** BEGIN **

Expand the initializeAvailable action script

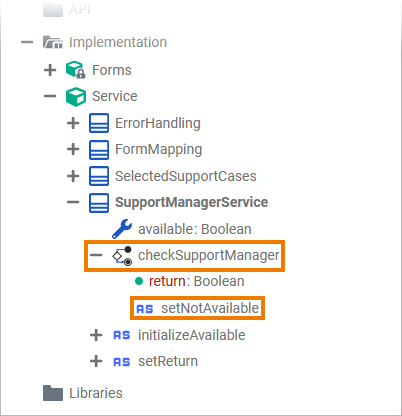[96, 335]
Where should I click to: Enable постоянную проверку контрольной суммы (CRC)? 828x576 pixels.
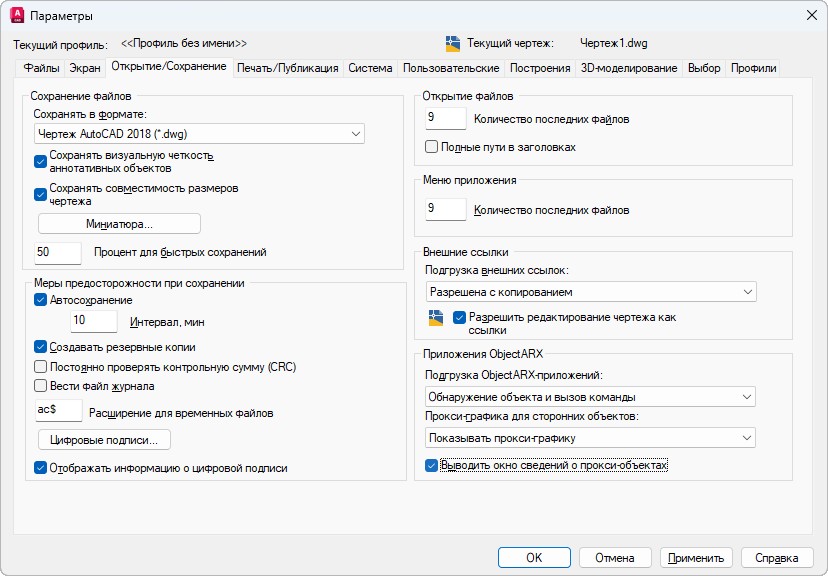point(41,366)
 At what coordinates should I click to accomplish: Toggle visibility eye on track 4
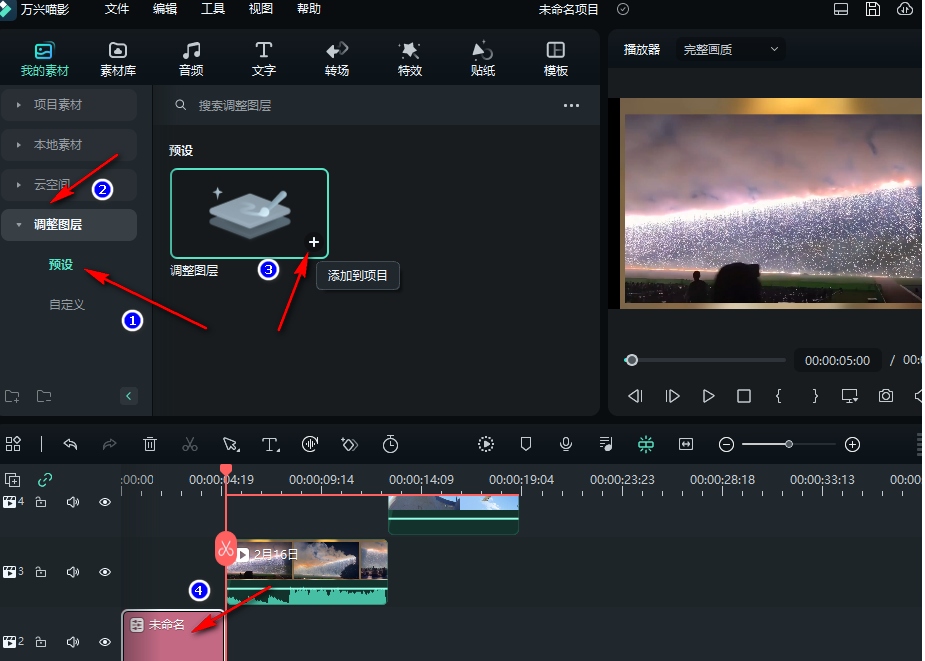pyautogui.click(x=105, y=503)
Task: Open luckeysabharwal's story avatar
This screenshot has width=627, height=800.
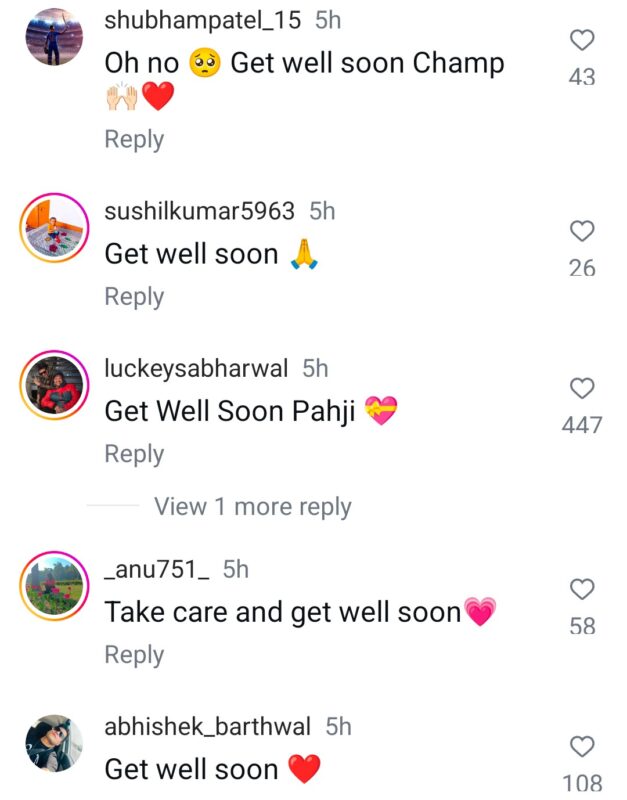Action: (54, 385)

** END **

### [GOAL OF THE EXERCISE]
Starting with the line containing "Where should I" and going on through the end of the rows, write those lines out again with the requests, scaling each click coordinate in the answers by 1.95 and rounding to whole numbers, with halves rounded up. Leave the pictures out.

### [FULL OUTPUT]
Where should I click to: Enable постоянную проверку контрольной суммы (CRC)? 828x576 pixels.
point(80,714)
 At what coordinates should I click to accomplish: Toggle visibility eye on track 4
pyautogui.click(x=205, y=981)
Task: Open luckeysabharwal's story avatar
This screenshot has width=627, height=800.
Action: (105, 751)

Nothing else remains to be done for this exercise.